--- Begin Materials provided ---

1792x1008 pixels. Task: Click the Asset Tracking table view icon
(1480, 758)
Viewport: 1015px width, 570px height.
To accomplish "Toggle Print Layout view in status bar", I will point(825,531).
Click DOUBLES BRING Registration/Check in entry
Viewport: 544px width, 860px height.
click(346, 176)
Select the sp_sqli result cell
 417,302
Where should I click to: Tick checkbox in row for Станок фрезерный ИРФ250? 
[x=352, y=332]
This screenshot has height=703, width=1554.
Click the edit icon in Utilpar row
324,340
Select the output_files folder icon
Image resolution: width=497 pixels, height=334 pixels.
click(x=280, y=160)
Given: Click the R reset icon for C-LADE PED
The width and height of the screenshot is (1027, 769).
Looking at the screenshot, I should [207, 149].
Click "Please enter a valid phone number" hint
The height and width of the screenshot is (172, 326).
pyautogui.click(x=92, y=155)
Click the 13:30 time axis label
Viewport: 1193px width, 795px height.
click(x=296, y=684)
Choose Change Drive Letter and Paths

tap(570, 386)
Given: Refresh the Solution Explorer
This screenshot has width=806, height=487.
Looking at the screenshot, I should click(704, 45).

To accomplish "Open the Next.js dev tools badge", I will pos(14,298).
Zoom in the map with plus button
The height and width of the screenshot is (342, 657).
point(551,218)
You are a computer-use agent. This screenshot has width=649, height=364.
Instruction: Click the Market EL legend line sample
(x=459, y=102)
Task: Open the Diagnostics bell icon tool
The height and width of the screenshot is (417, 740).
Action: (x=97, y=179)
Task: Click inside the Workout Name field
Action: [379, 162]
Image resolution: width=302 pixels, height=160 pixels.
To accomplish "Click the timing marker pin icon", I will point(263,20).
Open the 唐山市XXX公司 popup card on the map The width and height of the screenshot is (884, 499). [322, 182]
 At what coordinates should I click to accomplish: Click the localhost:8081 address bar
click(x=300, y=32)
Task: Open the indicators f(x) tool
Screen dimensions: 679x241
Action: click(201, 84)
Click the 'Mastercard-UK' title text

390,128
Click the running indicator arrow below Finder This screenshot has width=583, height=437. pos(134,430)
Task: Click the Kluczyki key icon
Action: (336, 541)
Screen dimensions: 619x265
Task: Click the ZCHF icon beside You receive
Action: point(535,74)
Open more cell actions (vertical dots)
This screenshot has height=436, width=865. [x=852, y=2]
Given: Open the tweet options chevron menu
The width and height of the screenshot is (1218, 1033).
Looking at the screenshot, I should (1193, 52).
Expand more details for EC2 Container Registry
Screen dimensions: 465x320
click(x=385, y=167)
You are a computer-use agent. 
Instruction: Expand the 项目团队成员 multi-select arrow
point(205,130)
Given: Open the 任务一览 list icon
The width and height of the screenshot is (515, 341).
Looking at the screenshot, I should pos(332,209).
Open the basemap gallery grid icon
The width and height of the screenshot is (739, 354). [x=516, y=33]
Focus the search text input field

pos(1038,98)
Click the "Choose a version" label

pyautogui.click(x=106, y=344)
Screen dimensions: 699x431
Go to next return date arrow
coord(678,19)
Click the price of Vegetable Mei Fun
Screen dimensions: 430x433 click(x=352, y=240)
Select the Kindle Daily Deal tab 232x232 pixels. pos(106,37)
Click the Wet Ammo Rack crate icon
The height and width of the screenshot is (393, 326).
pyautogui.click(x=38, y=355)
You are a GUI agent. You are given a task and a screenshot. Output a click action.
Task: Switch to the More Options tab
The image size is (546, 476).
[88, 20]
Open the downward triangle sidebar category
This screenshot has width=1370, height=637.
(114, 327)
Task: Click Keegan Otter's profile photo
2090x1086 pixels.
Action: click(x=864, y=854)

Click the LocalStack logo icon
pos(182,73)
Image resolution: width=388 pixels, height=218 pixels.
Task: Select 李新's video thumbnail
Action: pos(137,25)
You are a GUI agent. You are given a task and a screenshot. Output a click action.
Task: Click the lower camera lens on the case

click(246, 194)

--- End Materials provided ---

Reproduce the portion of the records from the line containing "Task: Open the Diagnostics bell icon tool" through the line containing "Screen dimensions: 430x433", with "Finder" changed to "Safari" and every other line left as it is.

Task: Open the Diagnostics bell icon tool
The height and width of the screenshot is (417, 740).
Action: (x=97, y=179)
Task: Click inside the Workout Name field
Action: [379, 162]
Image resolution: width=302 pixels, height=160 pixels.
To accomplish "Click the timing marker pin icon", I will point(263,20).
Open the 唐山市XXX公司 popup card on the map The width and height of the screenshot is (884, 499). [322, 182]
 At what coordinates should I click to accomplish: Click the localhost:8081 address bar
click(x=300, y=32)
Task: Open the indicators f(x) tool
Screen dimensions: 679x241
Action: click(201, 84)
Click the 'Mastercard-UK' title text

390,128
Click the running indicator arrow below Safari This screenshot has width=583, height=437. pos(134,430)
Task: Click the Kluczyki key icon
Action: (336, 541)
Screen dimensions: 619x265
Task: Click the ZCHF icon beside You receive
Action: point(535,74)
Open more cell actions (vertical dots)
This screenshot has height=436, width=865. [x=852, y=2]
Given: Open the tweet options chevron menu
The width and height of the screenshot is (1218, 1033).
Looking at the screenshot, I should (1193, 52).
Expand more details for EC2 Container Registry
Screen dimensions: 465x320
click(x=385, y=167)
You are a computer-use agent. 
Instruction: Expand the 项目团队成员 multi-select arrow
point(205,130)
Given: Open the 任务一览 list icon
The width and height of the screenshot is (515, 341).
Looking at the screenshot, I should pos(332,209).
Open the basemap gallery grid icon
The width and height of the screenshot is (739, 354). [x=516, y=33]
Focus the search text input field

pos(1038,98)
Click the "Choose a version" label

pyautogui.click(x=106, y=344)
Screen dimensions: 699x431
Go to next return date arrow
coord(678,19)
Click the price of Vegetable Mei Fun
Screen dimensions: 430x433 click(x=352, y=240)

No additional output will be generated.